The formula for incremental cash flow is as follows: Incremental Cash Flow = Revenues – Expenses – Initial Cost.

  • Revenue = your company's revenue earned by selling a product or service (amount made before expenses such as the cost of manufacturing and labor have been deducted)
  • Expenses = cost of operations that are subtracted from revenue
  • Initial Cost = amount it takes to begin a new project

Incremental Cash Flow Calculation Examples

Business A wants to develop a new product. For the production, there are two options: Option 1 and Option 2. Option 1 is projected to generate revenue of GPB 100,000 and cause expenses of GPB 20,000. Option 2 is likely to generate revenue of GPB 300,000 and cause expenses of GPB 180,000. Option 1's initial cost is predicted to be 5,000, while Option 2's is 15,000.

In this example, the incremental cash flows for each project would be:

Option A

Incremental Cash Flow = 100,000 - 20,000 - 5,000 = GPB 75,000

Option B

Incremental Cash Flow = 300,000 - 220,000 - 15,000 = GPB 65,000

So, even though Option B generates more revenue, its resulting incremental cash flow is GPB 10,000 less than Option A's due to its larger expenses and initial investment. If only using incremental cash flows as the determinant for choosing a project, Option A is the better option.

Why is Incremental Cash Flow Analysis important?

Incremental cash flow is an important asset in deciding whether to invest in certain assets. For example, if you have spare capital to invest in expanding an existing product line or investing in a new one, whichever one has the higher incremental cash flow should be the route to go down. Calculating the incremental cash flow of potential investments or projects can ultimately lead to better business decisions and long-term improvements in your net cash flow.

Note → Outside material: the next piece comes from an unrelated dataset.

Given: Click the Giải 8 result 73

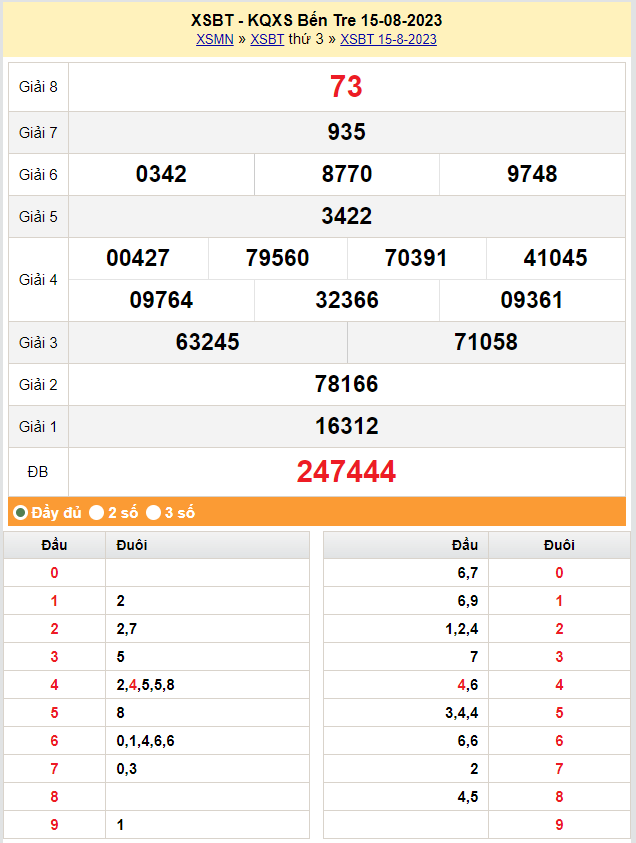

Incremental Cash Flow Problems

Of course, there are also limitations to incremental cash flow calculations and accountants. Many of the variables affecting incremental cash flow are difficult to project. For example, market conditions and regulatory changes can have a significant effect on expenses. Also, accountants frequenlty encounter certain difficulties when estimating incremental cash flow. Here are some of the challenges:

  • Sunk costs: Sunk costs refer to past costs already incurred. Because incremental cash flow only looks at future costs, you have to ensure that sunk costs are not included in the calculation (part. sunk cost happened before any investment decision was made).
  • Opportunity costs: Opportunity costs describes the cost of a business’ missed chance for revenues from its assets. As opportunity costs are not part of the incremental cash flow calculation, they are often forgotten.
  • Cannibalisation: Cannibalisation describes the result of taking on a new project, if that result reduces the cash flow of another product or line of your business.
  • Allocated costs: These are business expenses that have to be allocated to a specific department or project, however, they can not be allocated to one specific project in a rational way(eg rent expenses). If these costs would have incurred regardless of the project, they should not be included in an incremental cash flow calculation.

Incremental Cash Flow FAQs

  • Which decisions are based on incremental cash flow?

Incremental cash flow is an important asset in deciding whether to invest in certain assets. For example, if you have spare capital to invest in expanding an existing product line or investing in a new one, whichever one has the higher incremental cash flow should be the route to go down.

  • What is excluded from incremental cash flow?

Sunken costs, opportunity costs and allocated costs are not part of the incremented cash flow calculation.

  • Is depreciation an incremental cash flow?

Depreciation charges should not be included in the incremental cash flow calculation.